▶ _What you will do_
Recast as a Markdown table the lines beginning with the one that contains "1568x706 pixels." and ending after the one that contains "click(212, 305)", with the columns headed Number and Line. Leave out any blank lines.

═════ Material for the task

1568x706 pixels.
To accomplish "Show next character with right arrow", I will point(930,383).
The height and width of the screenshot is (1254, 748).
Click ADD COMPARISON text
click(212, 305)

══════════
═════ Material for the task

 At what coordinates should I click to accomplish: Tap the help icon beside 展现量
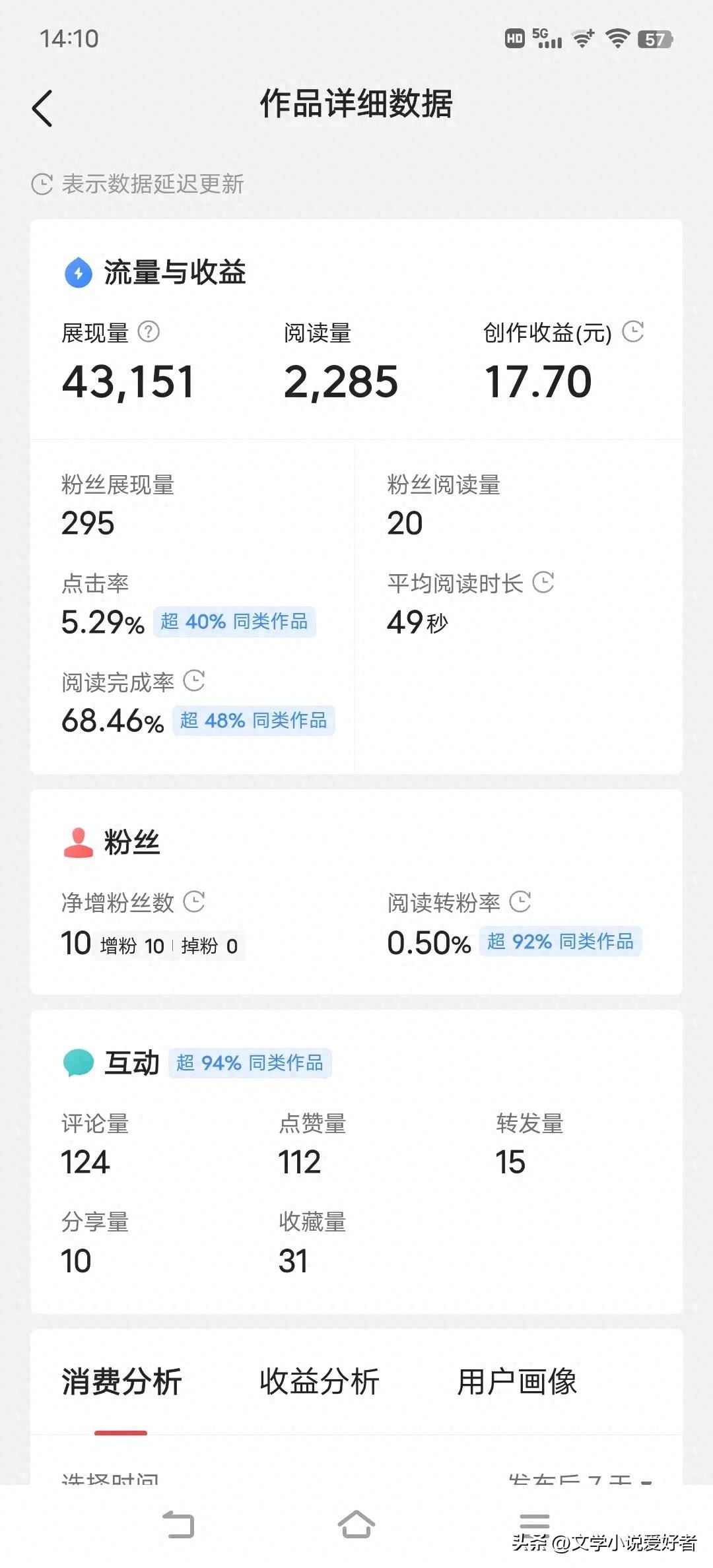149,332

══════════
═════ Material for the task

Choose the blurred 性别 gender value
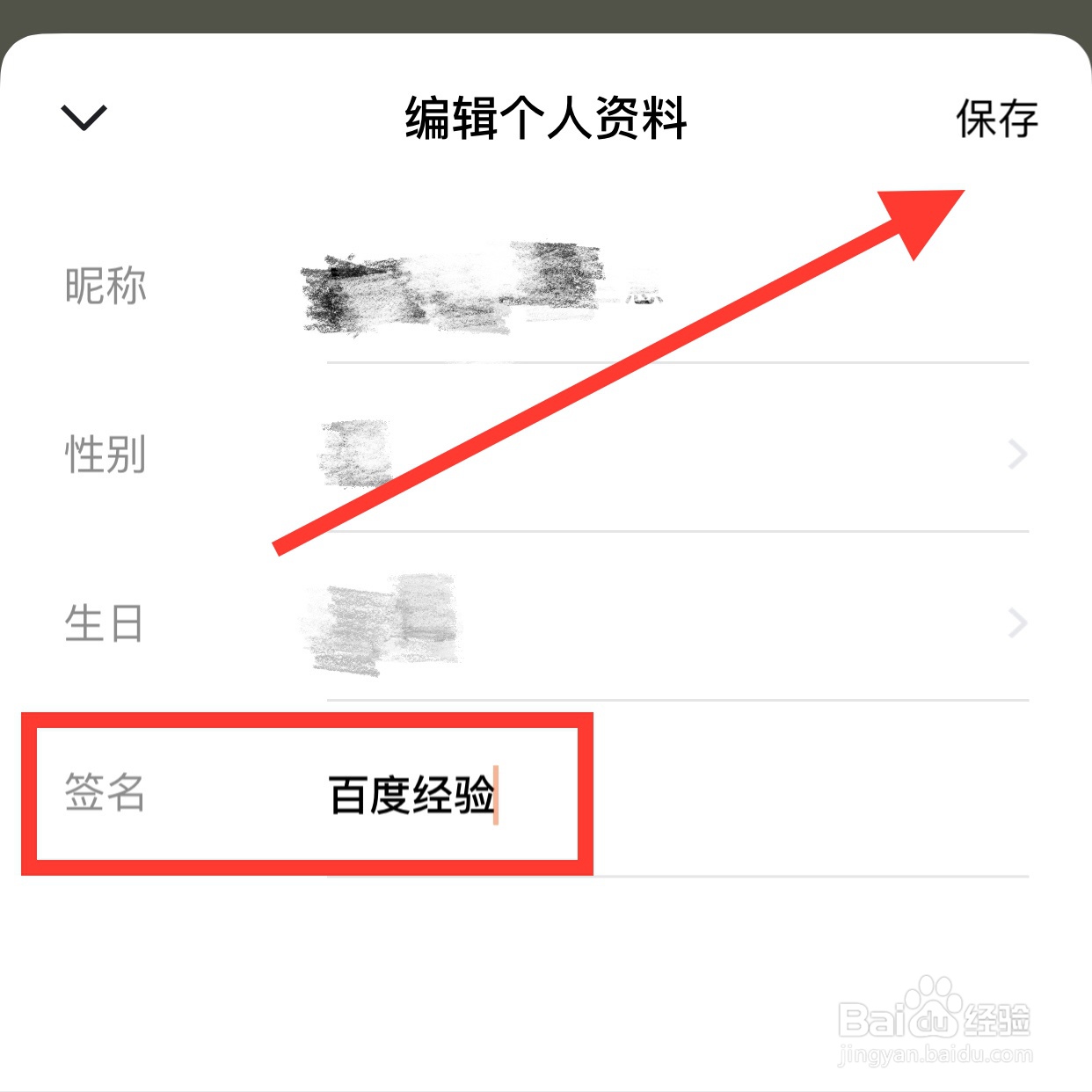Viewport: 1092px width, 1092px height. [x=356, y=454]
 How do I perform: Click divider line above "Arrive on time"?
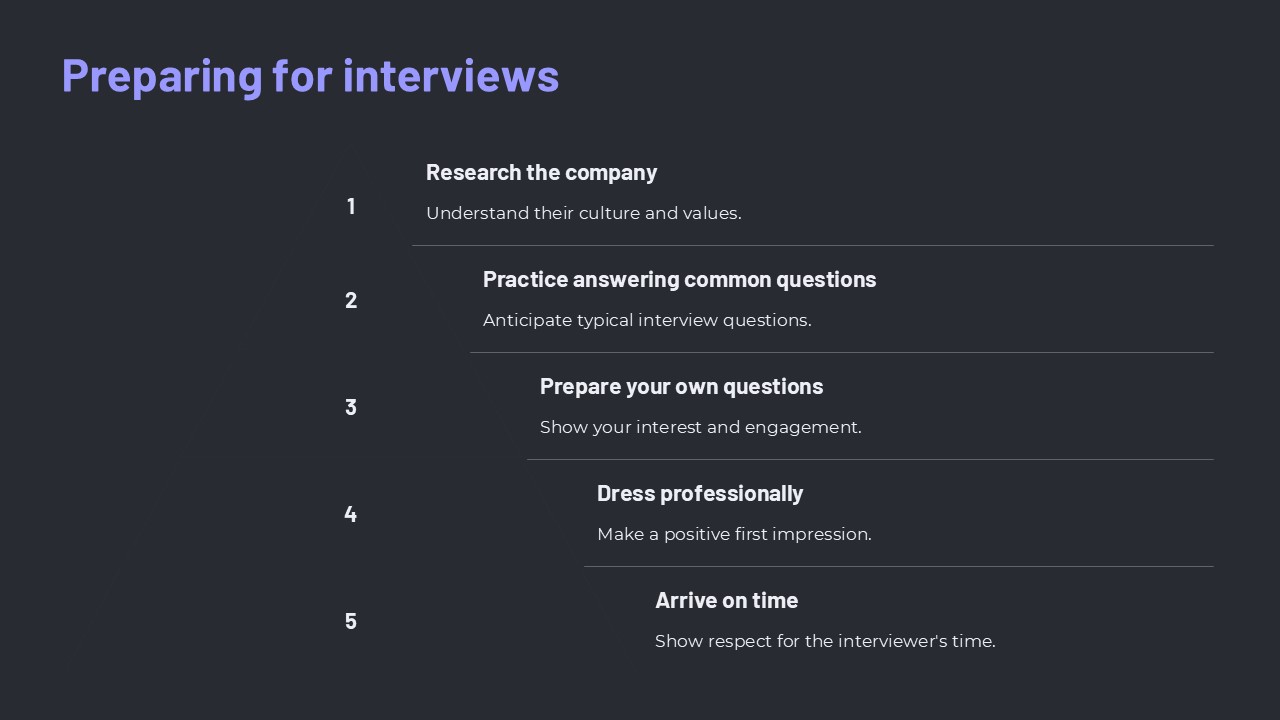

══════════

▶ _Answer to the task_
| Number | Line |
|---|---|
| 1 | 1568x706 pixels. |
| 2 | To accomplish "Show next character with right arrow", I will point(930,383). |
| 3 | The height and width of the screenshot is (1254, 748). |
| 4 | Click ADD COMPARISON text |
| 5 | click(212, 305) |